По телу искрами бьет ток, а во рту неожиданно пересыхает. Господи. Это просто бедро.

Но оно такое твердое, словно там камень.

Такое же твердое, каким вчера был его питон в душе. А сейчас?

— Проси, да услышан будешь, — шепчет Тимур, наклоняясь, а я облизываю губы. Сама веду рукой ниже, трогаю ту самую коленку. – Не в ту сторону, Оксан. Но я тебя направлю.

Он тянет мою руку выше, пока мы как два соперника на ринге смотрим друг другу в глаза.

Я не вижу его цвет, не вижу, как широко раскрылся зрачок, я лишь вижу отблеск собственного желания, что плещется в крови пузырьками шампанского.

— Так?

— Выше. Не тормози, — тянет меня дальше, чуть сжимая пальцы, пока я наконец не ощущаю сквозь брюки явную выпуклость. Хочу убрать руку, но она в плену.

Он давит сильнее, сжимая челюсти. Просто часто дышит, давит пальцами, словно сломать хочет.

— Пальцами обхвати, — головой качаю, а он пальцами другой руки в щеки впивается, шепчет прямо в губы, дыханием сладким обдает, словно чаем горячим. – Обхвати, попроси меня достань его. Для тебя.

Пьянею кажется сильнее.

От прикосновений.

От голоса. От близости.

От пульсации, что щекочет кожу ладони.

Обхватываю пальцами, почти полностью, чувствую, как дергается от этого, как вибрирует, как меня саму дрожать заставляет.

Тимур морщится, словно ему больно.

— Тебе неприятно…

— Блять, нет, — убирает руку от лица, тянет внизу, копаясь в собственном ремне. Другой рукой мою держит, не дает убрать, в глаза смотреть продолжает, словно сетчатку хочет выжечь, словно след свой на мне оставить.

Я ахаю, стоит коже коснуться чего – то гладкого и твердого, словно дверную руку обернули шелком. Горячим влажным шелком.

— Вот так, сильнее, просто, блять, сжимай его. Води вверх вниз.

— А если сломаю?

Он выдыхает воздух и приближает губы, сокращая расстояние до жалких миллиметров.

— Попробуй, Оксан, сломай, — накрывает мой рот, проникая языком, буквально снося в мозгу остатки вопросов и запретов, вызывая дикое желание остаться в этом моменте как можно дольше.

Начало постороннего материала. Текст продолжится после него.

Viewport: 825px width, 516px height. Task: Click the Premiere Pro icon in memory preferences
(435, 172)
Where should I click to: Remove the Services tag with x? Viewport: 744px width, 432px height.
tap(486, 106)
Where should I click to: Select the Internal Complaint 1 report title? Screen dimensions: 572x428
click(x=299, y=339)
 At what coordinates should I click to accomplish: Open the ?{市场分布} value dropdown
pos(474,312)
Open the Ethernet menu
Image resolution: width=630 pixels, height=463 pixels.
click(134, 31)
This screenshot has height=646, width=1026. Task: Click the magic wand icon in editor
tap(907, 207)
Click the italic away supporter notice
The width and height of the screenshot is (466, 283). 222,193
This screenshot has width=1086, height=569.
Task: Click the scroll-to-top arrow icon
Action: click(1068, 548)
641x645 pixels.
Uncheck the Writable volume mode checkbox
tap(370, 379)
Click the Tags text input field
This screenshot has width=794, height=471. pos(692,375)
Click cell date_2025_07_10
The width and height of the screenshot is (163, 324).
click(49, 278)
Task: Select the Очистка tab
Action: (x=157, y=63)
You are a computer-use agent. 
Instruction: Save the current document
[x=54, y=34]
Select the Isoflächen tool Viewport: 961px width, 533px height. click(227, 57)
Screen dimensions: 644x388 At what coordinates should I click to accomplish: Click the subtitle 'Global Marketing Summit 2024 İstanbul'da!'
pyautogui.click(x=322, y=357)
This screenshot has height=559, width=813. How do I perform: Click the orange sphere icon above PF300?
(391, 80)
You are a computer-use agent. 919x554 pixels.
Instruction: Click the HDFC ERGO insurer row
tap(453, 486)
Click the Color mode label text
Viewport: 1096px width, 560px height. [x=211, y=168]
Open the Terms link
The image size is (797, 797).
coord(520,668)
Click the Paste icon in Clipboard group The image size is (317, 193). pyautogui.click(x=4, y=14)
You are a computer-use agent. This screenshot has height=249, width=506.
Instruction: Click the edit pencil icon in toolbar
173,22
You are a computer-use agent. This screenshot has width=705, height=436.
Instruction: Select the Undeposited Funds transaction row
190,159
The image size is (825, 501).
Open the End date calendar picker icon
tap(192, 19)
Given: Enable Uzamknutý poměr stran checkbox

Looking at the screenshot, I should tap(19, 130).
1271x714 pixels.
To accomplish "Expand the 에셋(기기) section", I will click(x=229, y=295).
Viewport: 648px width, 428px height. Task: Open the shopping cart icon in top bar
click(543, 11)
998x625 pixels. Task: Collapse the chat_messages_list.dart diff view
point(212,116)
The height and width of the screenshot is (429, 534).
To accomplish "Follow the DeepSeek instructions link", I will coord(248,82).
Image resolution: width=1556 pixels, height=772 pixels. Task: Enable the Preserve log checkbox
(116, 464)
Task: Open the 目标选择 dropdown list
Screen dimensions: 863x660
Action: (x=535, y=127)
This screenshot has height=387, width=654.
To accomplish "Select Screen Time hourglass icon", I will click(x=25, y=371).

Целоваться так словно душами обмениваться.

Трогать так, словно мне принадлежит.

Ехать и ехать в бесконечное удовольствие, от которого бурлит кровь и плавятся мозги.

И в тишине салона только внутренний голос восторженным визгом «Да! Да! Да! Еще! Еще!

— Приехали, — почти убивает меня водитель, а Тимур выругивается, убирая мою руку и застегивая ширинку. Хватает меня за ладонь и просто выволакивает из машины. Прохлада вечера остужает пыл, но только пока мы не оказываемся в лифте.

Тимур просто бросается на меня коброй, придавливая к металлической стене, стягивая ягодицы пальцами, причиняя боль.

Но я лишь мычу ему в рот, накрывая шапку из волос, словно интуитивно зная, как нужно делать.

Двери лифта открываются, и я оказываюсь в воздухе. Тимур легко несет меня из лифта, а мне остается только обхватить ногами его торс и держаться, чтобы не грохнуться голой задницей в собственном подъезде.

— Если кто – то увидит, — врывается непрошенная мысль

— Тебя все равно никто не узнает, — хрипит Тимур, открывая собственную дверь и наконец впихивая меня внутрь. Закрывает на щелчок замок и ко мне поворачивается. Именно в этот момент звонит телефон.

Я разочарованно стону, потому что на экране муж.

Точно, это же все, чтобы вернуть мужа, да?

Не ради собственного удовольствия, а чтобы познать, как нужно доставлять радость ему.

— Не отвечать, наверное? — спрашиваю с надеждой, сама еще неготовая принять решение. — Сейчас разборки будут.

Тимур вместо того, чтобы отобрать мой телефон или закончить наш вечер вдруг берется за верхние пуговицы своей рубашки и расстегивает их.